(Data provided):
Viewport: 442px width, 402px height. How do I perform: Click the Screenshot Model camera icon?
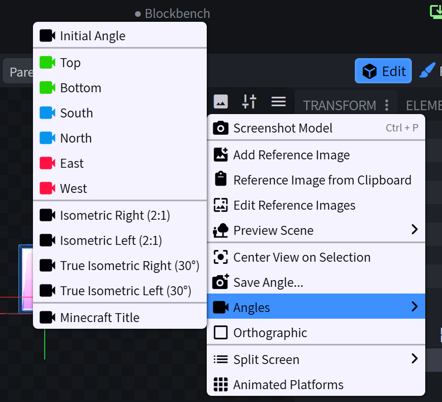(x=221, y=128)
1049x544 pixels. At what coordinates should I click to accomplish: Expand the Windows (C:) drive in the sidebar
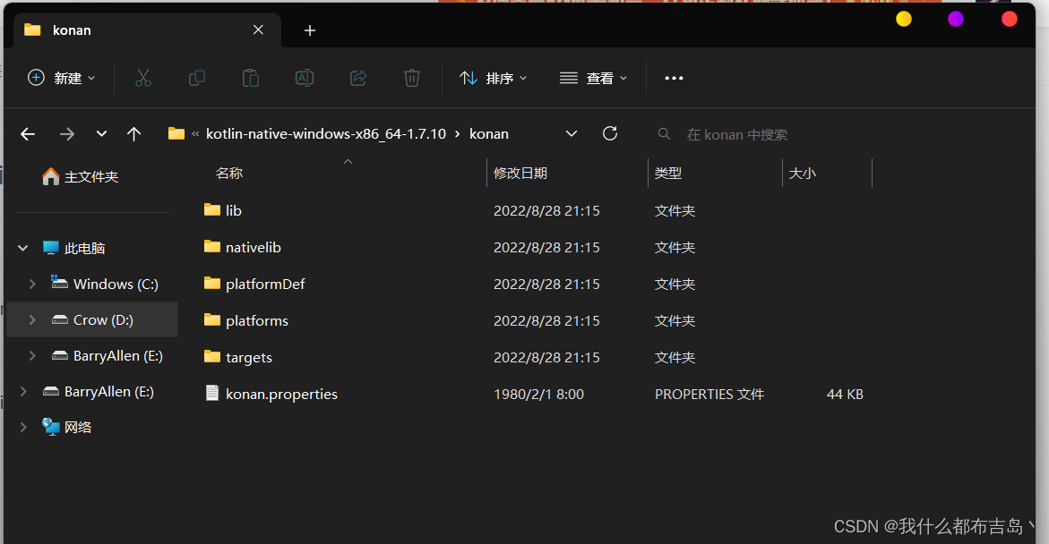32,284
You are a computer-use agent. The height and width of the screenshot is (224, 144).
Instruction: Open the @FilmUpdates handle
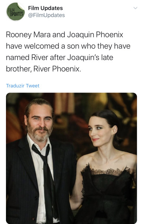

(Work instructions): Retype every entry above exactly and, please, skip the pictures.

(Completed task):
Viewport: 442px width, 402px height. How do I perform: Click the Screenshot Model camera icon?
(x=221, y=128)
1049x544 pixels. At what coordinates should I click to accomplish: Expand the Windows (C:) drive in the sidebar
32,284
You are a computer-use agent. The height and width of the screenshot is (224, 144).
Instruction: Open the @FilmUpdates handle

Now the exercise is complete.